--- EXTRACTED ENTRIES ---

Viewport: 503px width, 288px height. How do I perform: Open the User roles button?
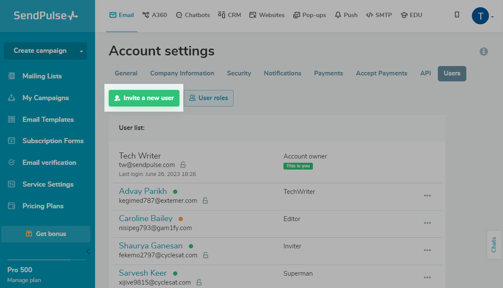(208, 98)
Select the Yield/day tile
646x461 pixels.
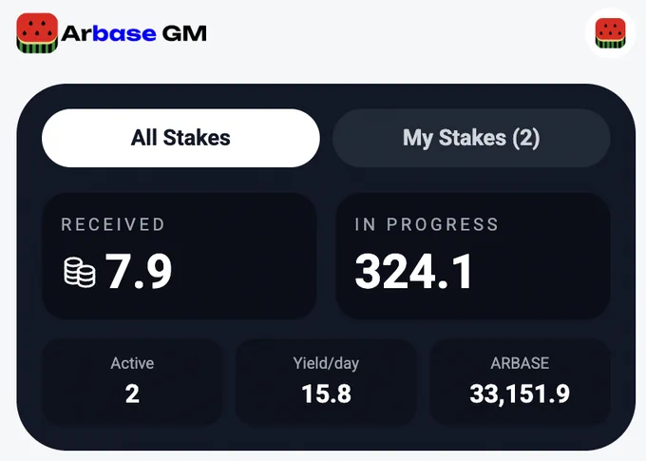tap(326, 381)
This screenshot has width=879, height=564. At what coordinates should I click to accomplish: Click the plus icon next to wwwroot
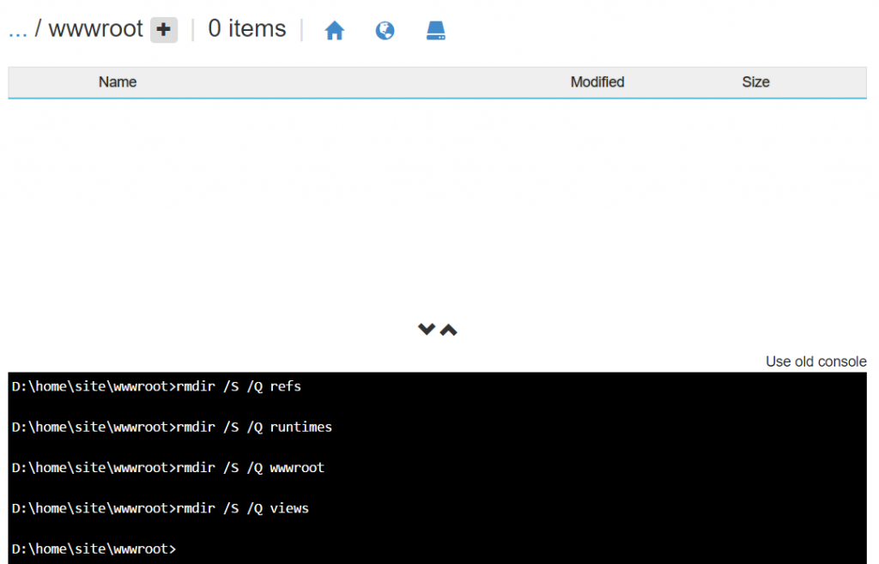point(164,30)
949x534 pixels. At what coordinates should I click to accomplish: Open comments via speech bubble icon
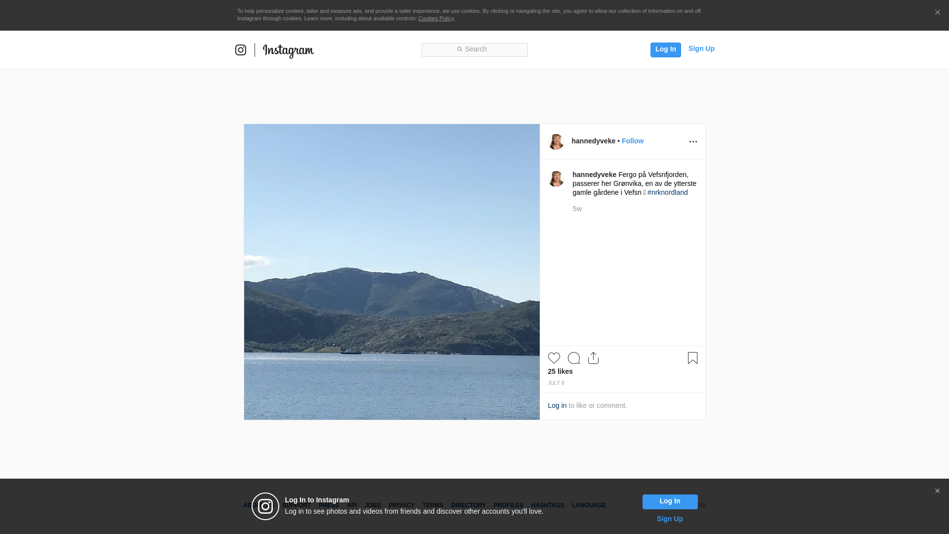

---

#### [WHAT THE TASK ASKS]
Rewrite all the records above with "icon" swapped for "symbol" wherever it occurs, keeping everything else the same and leaving out the pictures.

#### [SOLUTION]
Viewport: 503px width, 288px height. How do I perform: Open the User roles button?
(208, 98)
Select the Yield/day tile
646x461 pixels.
tap(326, 381)
This screenshot has width=879, height=564. At what coordinates should I click to accomplish: Click the plus symbol next to wwwroot
point(164,30)
949x534 pixels. At what coordinates should I click to accomplish: Open comments via speech bubble symbol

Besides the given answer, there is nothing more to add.